Similarity is bound to occur in an industry where most of the products follow the same basic formula. But once in a while a new design comes along that doesn't quite reinvent the wheel, but comes pretty damn close. The DeltaWing project was one such design – and Nissan, the car's designers allege, stole that design.

After the DeltaWing proposal was rejected by the IndyCar series, its creators took it to Le Mans and brought Nissan on board to supply the power. Nissan subsequently pulled out of the program and came out with the ZEOD RC hybrid racer (right), bearing a suspiciously similar design with an unusually narrow front track at the end of a long nose cone, and a wider track at the back. The Japanese automaker then displayed the BladeGlider concept (below, right) at the Tokyo Motor Show, envisioning a translation of the same formula into road-going form.


The similarity did not escape Don Panoz, who – after making sports and racing cars under his own name and founding the now-defunct American Le Mans Series – was a central figure in bringing the original DeltaWing to life. Now Panoz has filed a lawsuit against Nissan, soliciting the courts to issue a cease-and-desist order on both the ZEOD RC and BladeGlider projects, naming Nissan motorsport chief Darren Cox and Ben Bowlby (who defected to Nissan from the DeltaWing program) as part of the suit.
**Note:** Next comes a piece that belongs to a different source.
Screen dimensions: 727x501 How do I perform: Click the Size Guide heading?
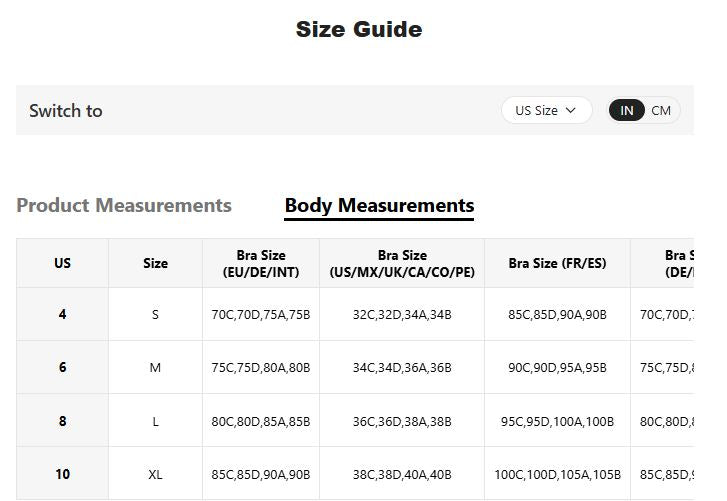(x=359, y=29)
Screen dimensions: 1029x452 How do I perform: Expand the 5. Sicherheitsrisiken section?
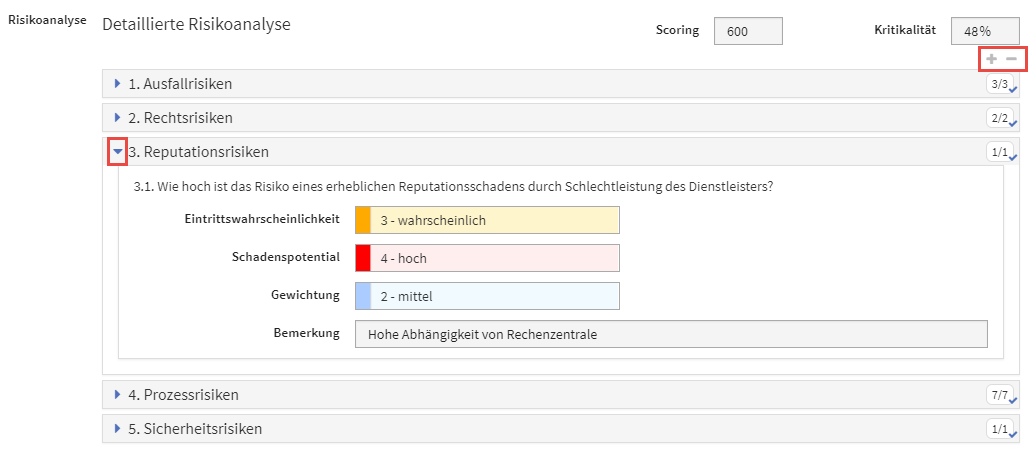tap(118, 429)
Whether the courts side with Panoz's claim over intellectual property rights related to the design remains to be seen, but it's clear Panoz has big plans for the DeltaWing project beyond racing. Now retired from the pharmaceutical industry where he made his millions and with ALMS now merged into the new United SportsCar Championship, Panoz has started Delta Wing Technologies, hired Bridgestone's former motorsport director Al Speyer to run it, and has two designs – one for a two-seat roadster and the other for a four-door family sedan – in the cooker. One thing's for sure: we haven't seen the last of this debate, or this design.